Materials that can be used for 3D printing include ABS plastic, PLA, polyamide (nylon), glass filled polyamide, stereolithography materials such as epoxy resins, silver, titanium, steel, wax, photopolymers and polycarbonate. NASA invited the big architectural players to submit designs for 3D printed buildings on Mars and, somewhat cheekily, also asked them to not only develop the technologies to make it work, but preferably also using local materials such as Mars regolith since that looks like being the only thing, apart from cold, that Mars has a lot of. The lack of humus in this regolith might be a good thing for 3D printing but that’s not to say inorganic components such as silicon, aluminium, iron potassium and iron won’t cause problems, especially when they come into contact with water. [Won’t everything with iron in it rust? Remember that chemistry class when the teacher threw some potassium into a bowl of water?]

The proposal by Foster & Partners involves three construction stages, each with dedicated robots. The first was digging a hole, the second was putting some sort of inflatable in it and the third stage I didn’t really understand involved using microwave robots to “fuse” the Martian “soil” to the habitat.

Imagining me on Mars, I’d be more concerned about the very process of 3D printing where the gap between every two built-up layers is a potential line of fracture. Think of what happens when your inkjet printer heads need cleaning and those white lines appear due to clogged nozzles? Surely it’d be easier to dig a hole and use the stuff dug out of the hole to make bricks like we used to on Earth?

I recently read that “Scientists have developed a method to 3D-print greener buildings using local soil that they say has the potential to revolutionise the construction industry.” The breathless article leader said “Eco-friendly technology could potentially replace concrete and revolutionise sector”.

This row of houses we recently saw was late to the party in 1830 but, like many similar London terraces built over the hundred years previous, was made out of bricks fired from clay obtained by digging the basements.

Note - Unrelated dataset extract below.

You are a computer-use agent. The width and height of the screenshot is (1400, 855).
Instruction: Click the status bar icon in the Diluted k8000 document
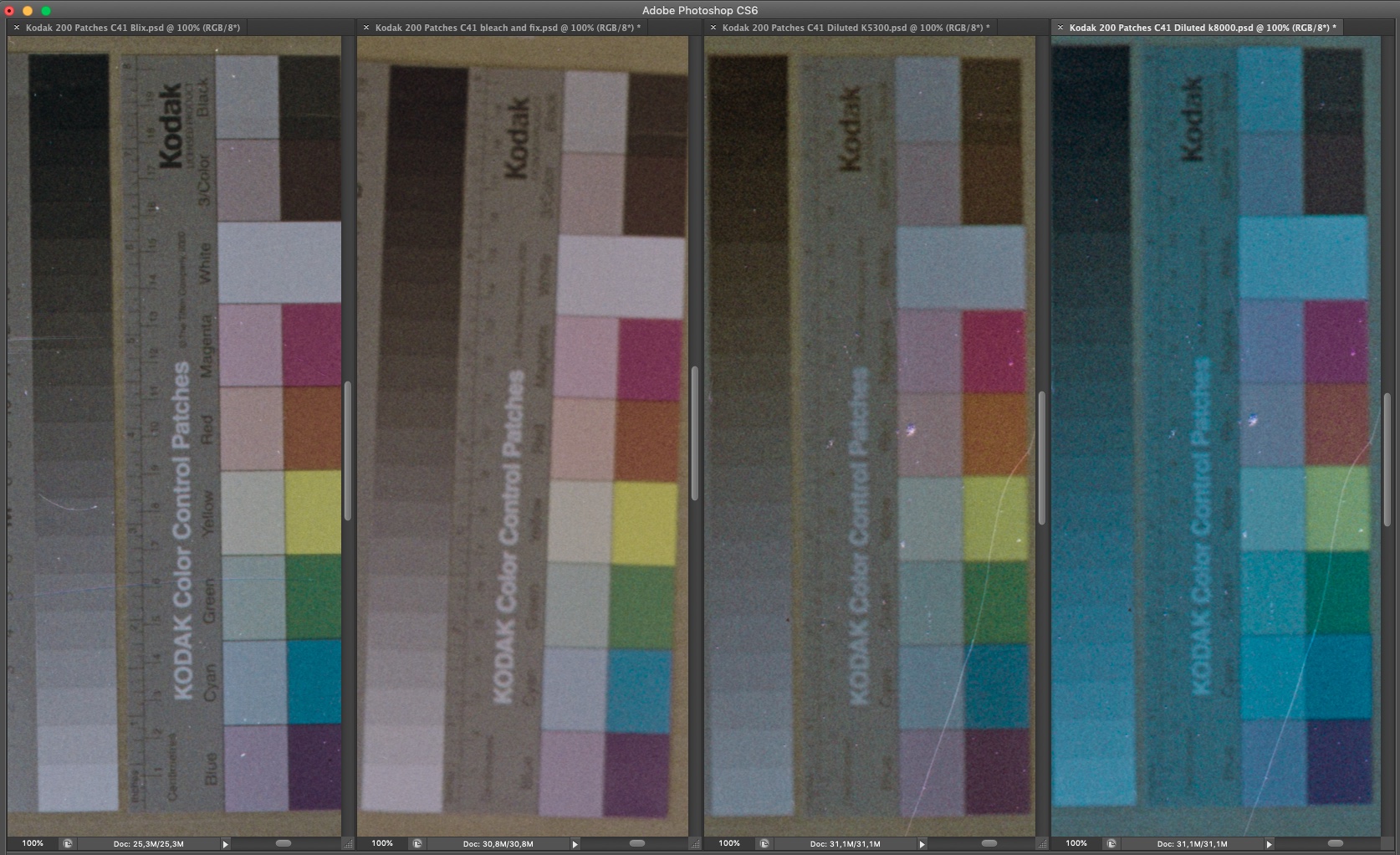(1111, 844)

These next four proposals all employ a lo-tech shell to shield a technical membrane provided with a breathable mixture of gases at a familiar pressure. Seriously, I don’t think the fourth one’s a starter as it’s made of ice when we don’t know if Mars even has water. Just because it’s cold doesn’t mean there’s ice.

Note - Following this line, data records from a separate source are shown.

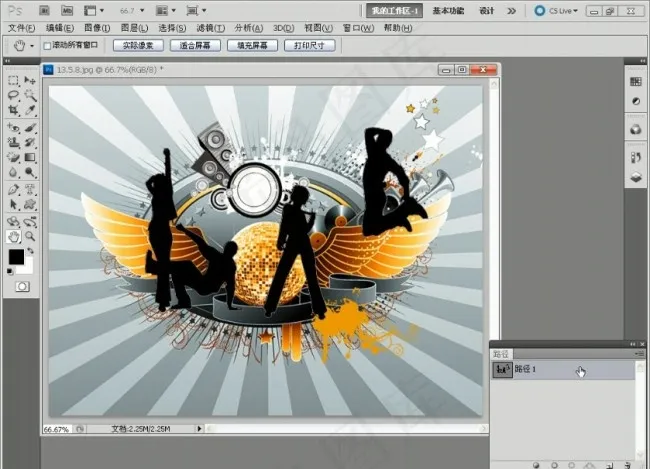The width and height of the screenshot is (650, 469).
Task: Select the Lasso tool
Action: pos(13,96)
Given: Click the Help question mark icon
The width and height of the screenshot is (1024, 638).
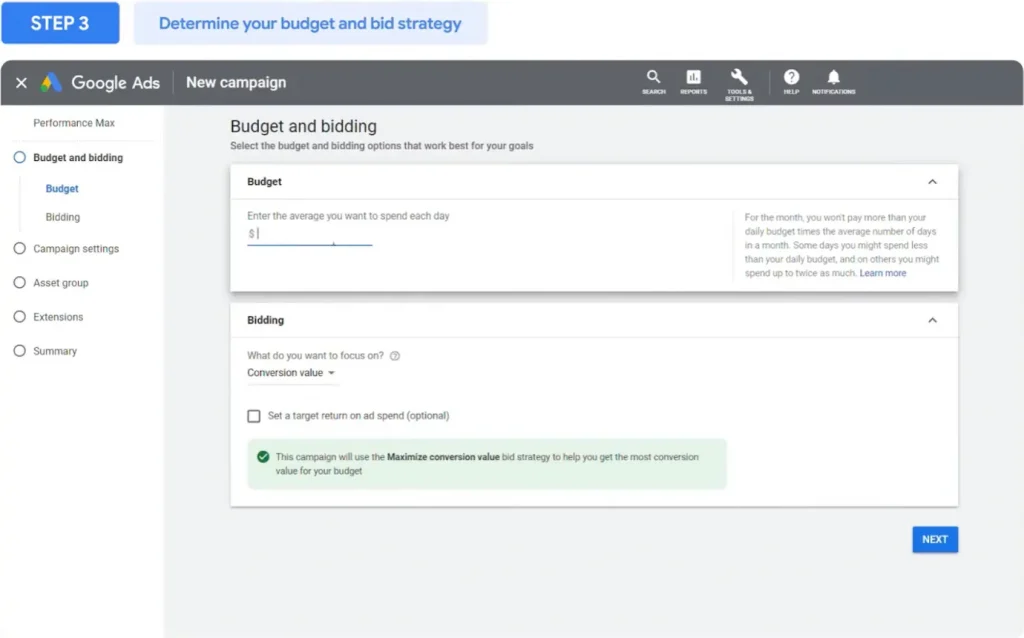Looking at the screenshot, I should tap(791, 78).
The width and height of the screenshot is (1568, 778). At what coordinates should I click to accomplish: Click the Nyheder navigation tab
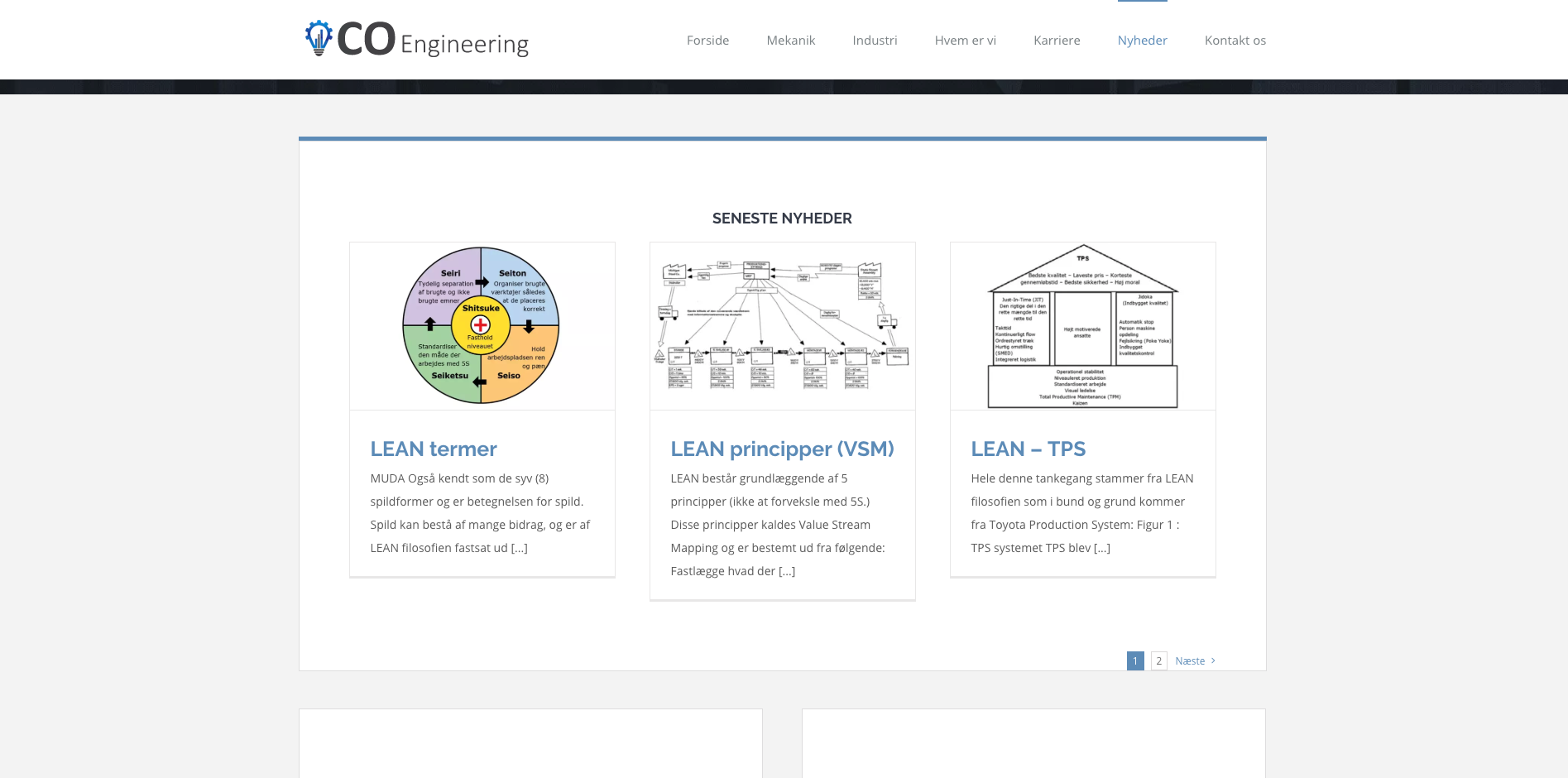(x=1142, y=41)
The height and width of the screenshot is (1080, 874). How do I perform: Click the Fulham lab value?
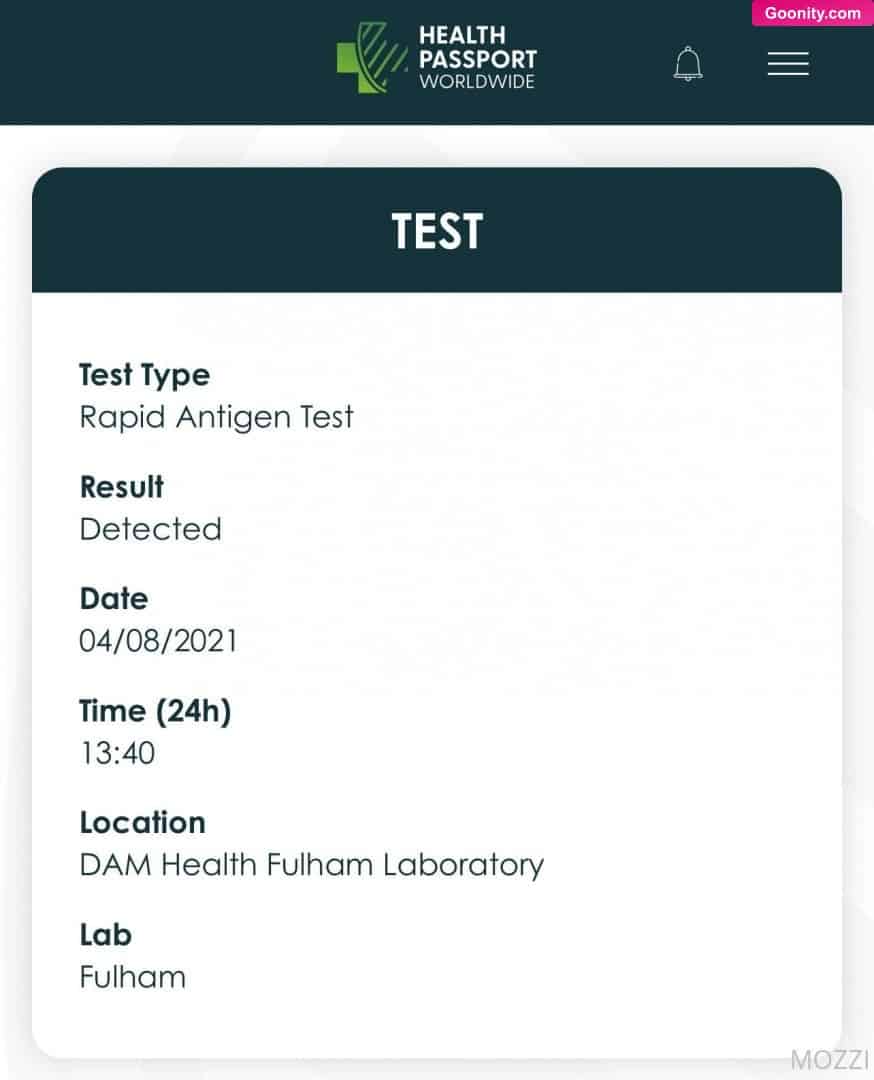pyautogui.click(x=133, y=976)
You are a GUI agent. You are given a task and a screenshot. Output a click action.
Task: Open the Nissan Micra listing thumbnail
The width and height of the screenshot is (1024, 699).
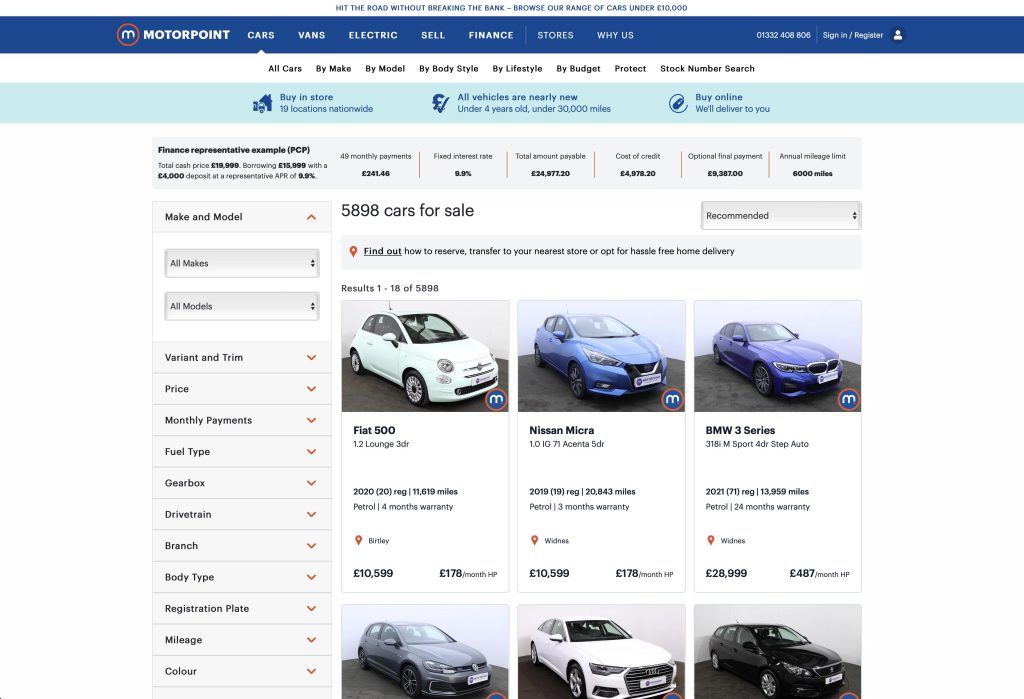tap(600, 355)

Here’s an idea. We won’t have that much else to do so, rather than unpacking and assembling 3D printers, we could occupy ourselves with productive work using simple, failsafe and low-energy devices.

I’ve prepared a simple design that uses Mars-bricks to enclose maximum volume with the minimum of materials, and in a structurally efficient manner. It looks like this.

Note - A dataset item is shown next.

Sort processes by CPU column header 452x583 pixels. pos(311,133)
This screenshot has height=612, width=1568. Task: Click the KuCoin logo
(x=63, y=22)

The recessed entrance should keep out much of the cold and dust and the walls will protect us from solar radiation. We might still have a problem with the 1% air pressure making our blood fizz like a can of Pepsi and killing us in seconds or, if miraculously not, the 95% carbon-dioxide atmosphere suffocating us in minutes. Until I can scrounge an air-lock from a skip somewhere, I think I’ll follow the principle of every other proposal and keep my technical membrane on when inside my protective shell. On second thoughts, I think I’ll just hang out in the spaceship for a while and do a bit of tidying up. You guys go on ahead. It might take a while.